When we talk about web accessibility, it's often framed as a feature to be added — a line item on a project scope, a nice-to-have that gets cut when budgets tighten. This framing is wrong, and it leads to websites that exclude real people.
The Legal Landscape
The Americans with Disabilities Act applies to websites. Federal agencies are bound by Section 508. The Department of Justice finalized rules in 2024 requiring state and local government websites to meet WCAG 2.1 AA standards. And the number of web accessibility lawsuits continues to climb year over year.
But legal compliance is the floor, not the ceiling. If the only reason you're thinking about accessibility is to avoid getting sued, you're approaching it from the wrong direction entirely.
The Human Case
One in four adults in the United States lives with a disability. That includes people who are blind, deaf, have motor impairments, cognitive differences, or temporary injuries. When your website doesn't work with a screen reader, can't be navigated by keyboard, or has text that's invisible against its background, you're telling these people they're not welcome.

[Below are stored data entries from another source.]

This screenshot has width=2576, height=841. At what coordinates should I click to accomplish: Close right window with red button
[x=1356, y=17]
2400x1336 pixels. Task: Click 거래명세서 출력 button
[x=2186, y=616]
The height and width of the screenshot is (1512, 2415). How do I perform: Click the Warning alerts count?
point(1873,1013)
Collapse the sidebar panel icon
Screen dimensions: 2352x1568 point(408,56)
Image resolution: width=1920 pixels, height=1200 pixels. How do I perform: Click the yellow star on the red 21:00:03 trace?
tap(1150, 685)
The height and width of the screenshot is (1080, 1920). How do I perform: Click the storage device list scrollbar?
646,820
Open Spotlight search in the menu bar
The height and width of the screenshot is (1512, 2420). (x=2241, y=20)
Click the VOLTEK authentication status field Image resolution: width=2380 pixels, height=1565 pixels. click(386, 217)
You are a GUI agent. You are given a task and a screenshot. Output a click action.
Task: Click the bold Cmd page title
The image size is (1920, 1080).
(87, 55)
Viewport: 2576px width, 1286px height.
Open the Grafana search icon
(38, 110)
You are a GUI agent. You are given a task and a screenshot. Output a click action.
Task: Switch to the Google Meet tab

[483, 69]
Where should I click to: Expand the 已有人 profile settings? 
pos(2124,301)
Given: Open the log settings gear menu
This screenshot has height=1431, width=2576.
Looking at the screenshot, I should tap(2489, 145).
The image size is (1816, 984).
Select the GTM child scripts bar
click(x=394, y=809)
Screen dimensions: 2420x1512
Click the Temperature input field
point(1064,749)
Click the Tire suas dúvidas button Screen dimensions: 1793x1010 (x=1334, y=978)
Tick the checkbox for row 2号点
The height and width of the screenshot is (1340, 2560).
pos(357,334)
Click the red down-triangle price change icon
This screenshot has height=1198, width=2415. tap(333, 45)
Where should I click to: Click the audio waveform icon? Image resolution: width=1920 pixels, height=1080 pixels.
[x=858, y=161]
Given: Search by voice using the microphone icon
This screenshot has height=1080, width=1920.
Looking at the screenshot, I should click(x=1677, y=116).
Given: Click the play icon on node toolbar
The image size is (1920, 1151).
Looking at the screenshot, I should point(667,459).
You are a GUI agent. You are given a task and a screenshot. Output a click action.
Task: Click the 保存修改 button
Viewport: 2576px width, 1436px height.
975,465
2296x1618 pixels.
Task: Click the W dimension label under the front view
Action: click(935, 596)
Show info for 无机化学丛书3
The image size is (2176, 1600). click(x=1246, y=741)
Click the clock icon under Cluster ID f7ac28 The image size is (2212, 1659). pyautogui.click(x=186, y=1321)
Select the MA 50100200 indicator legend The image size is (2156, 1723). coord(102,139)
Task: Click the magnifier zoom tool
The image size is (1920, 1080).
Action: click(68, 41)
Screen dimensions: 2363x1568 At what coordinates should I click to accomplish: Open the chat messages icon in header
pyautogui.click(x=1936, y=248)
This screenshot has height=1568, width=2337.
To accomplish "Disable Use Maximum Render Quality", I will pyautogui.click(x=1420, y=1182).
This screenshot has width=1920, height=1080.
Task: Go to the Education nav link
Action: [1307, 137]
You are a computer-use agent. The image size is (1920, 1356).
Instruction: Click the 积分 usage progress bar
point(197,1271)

We've watched users try to navigate inaccessible checkout flows, struggle with forms that have no labels, and abandon sites because a modal dialog trapped their keyboard focus. These aren't edge cases. These are your customers, your constituents, your audience.
What Good Looks Like
Accessible websites aren't ugly or boring. They're well-structured, predictable, and clear. Semantic HTML, logical heading hierarchies, visible focus indicators, sufficient color contrast, and meaningful alt text — these practices make sites better for everyone, not just people with disabilities.
The key is building accessibility in from the start, not bolting it on at the end. When accessibility is part of your content model, your component library, and your editorial workflow, it's not extra work — it's just how the site works.
Where to Start
If your site isn't accessible today, don't panic — but do act. Start with an automated audit using tools like axe DevTools or WAVE to identify the most critical issues. Then do manual testing: try navigating your site with only a keyboard. Turn on a screen reader and listen to how your pages sound. You'll learn more in 30 minutes of manual testing than any automated tool can tell you.
Accessibility is not a feature you ship. It's a commitment you make — to the people who use your site and to the values your organization claims to hold.